Why people lose more weight on the diet is also not clear, although some researchers say they buy one of Atkins' arguments: People stick with it because they are not constantly hungry. Fat and protein satisfy the appetite, the theory goes. But eating lots of carbohydrates raises insulin levels, lowers blood sugar, and eventually makes people ravenous.
But another of Atkins' ideas on the subject is far more contentious. He argues that people lose more weight on his plan even if they actually eat more calories. That's a violation of the laws of thermodynamics, skeptics say.
"A calorie is a calorie as far as weight reduction is concerned," says Dr. Michael Davidson, director of preventive cardiology at the Rush Heart Institute in Chicago.
Or is it? Some of the new studies suggest otherwise.
Dr. Stephen Sondike of Mount Sinai Medical Center in New York City put overweight teenagers on comparison diets for two months. The ones on Atkins lost twice as much as those on the low-fat diet. Yet they appeared to eat about 700 more calories a day than the others.
Less dramatic but still startling results came from another study at the University of Cincinnati. Women on Atkins lost twice as much while eating the same number of calories as the low-fat dieters.
"Surprised? Definitely," says Bonnie Brehm, a registered dietitian. "We really don't know what the answer is."
And the Atkins weight loss was not simply dehydration, as Atkins critics often contend, since the Cincinnati dieters also lost twice as much body fat.
But even if the diet is reasonable for a few months of slimming down, what happens when people level off during the maintenance phase of the program? Does their cholesterol soar if they eat all that fat without losing weight?
He put fit men on an Atkins regimen for six weeks with orders not to lose weight, and nothing bad seemed to happen. Their good and bad cholesterol went up proportionately, and their triglycerides fell. "I'd like to see more data," Volek said, "but ours provides evidence it doesn't have a negative effect on your heart."

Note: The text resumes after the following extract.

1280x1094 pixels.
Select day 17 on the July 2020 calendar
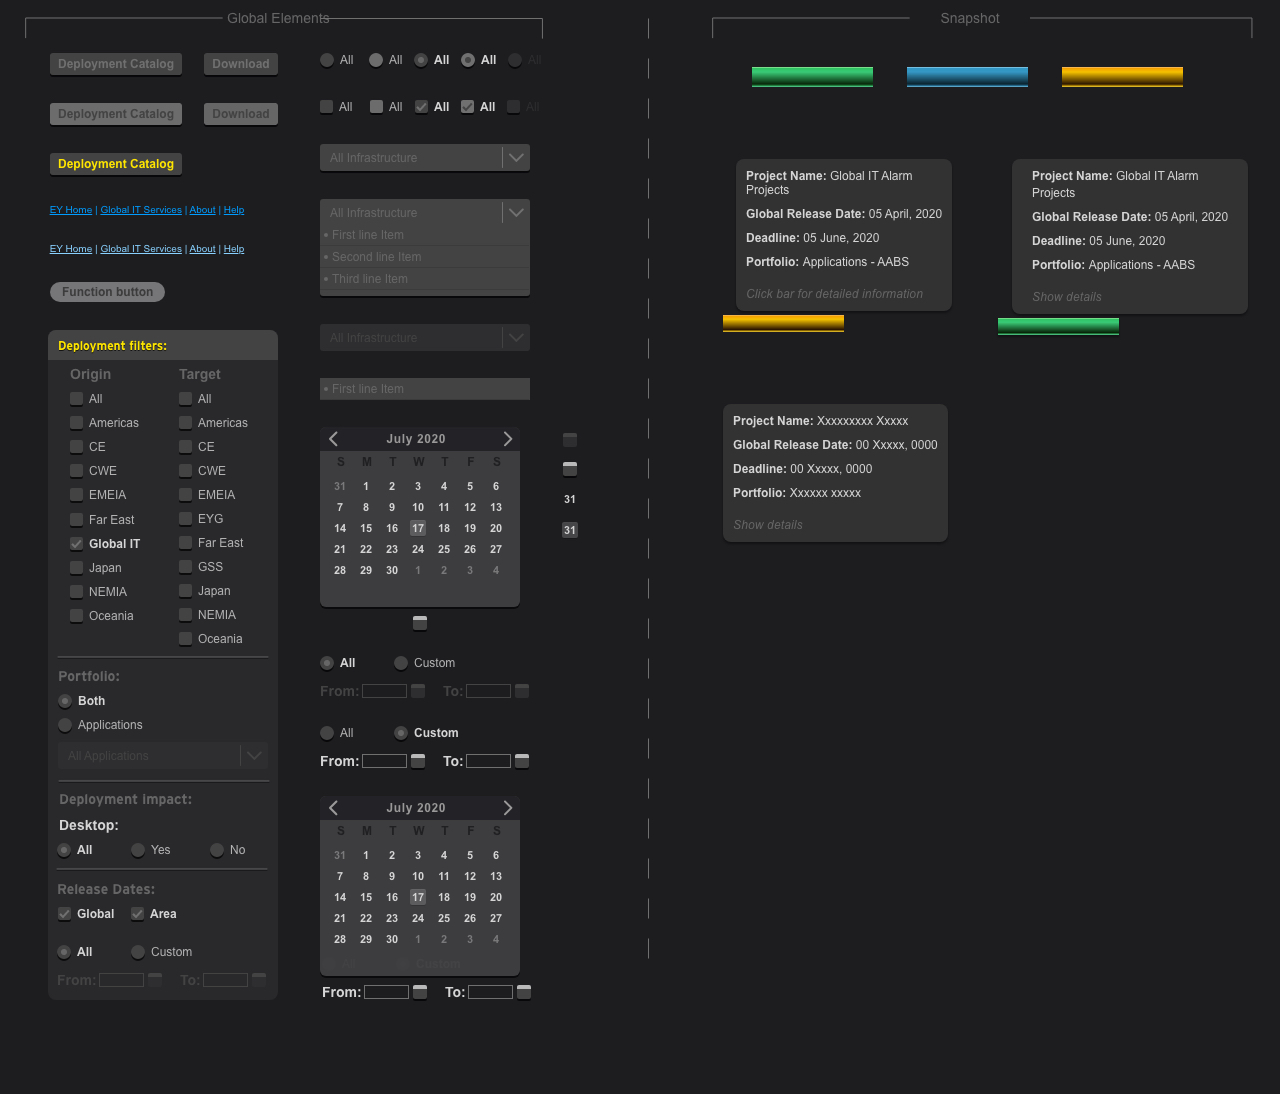tap(418, 527)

This federally sponsored project will randomly put 360 overweight men and women on the Atkins plan or the U.S. Department of Agriculture's standard high-carb, low-fat diet, then watch them in painstaking detail for at least two years.
The study will try to answer three questions about Atkins, says Hill, who directs the University of Colorado's Center for Human Nutrition. "Does it produce weight loss? Is it a safe weight loss? And is it any better in the long run than anything else that has come along?"
Scientists will analyze the volunteers' blood and cholesterol in every way they can think of, as well as check their bone density, kidney function, body composition, exercise tolerance and more.
Despite the professions' unease at the findings so far, some of the researchers involved expect that if the Atkins approach proves safe and effective in larger, longer studies, those opinions will eventually change.
"It's difficult to swallow," says O'Brien, "but the data are the data, even if they go against 30 years of dogma."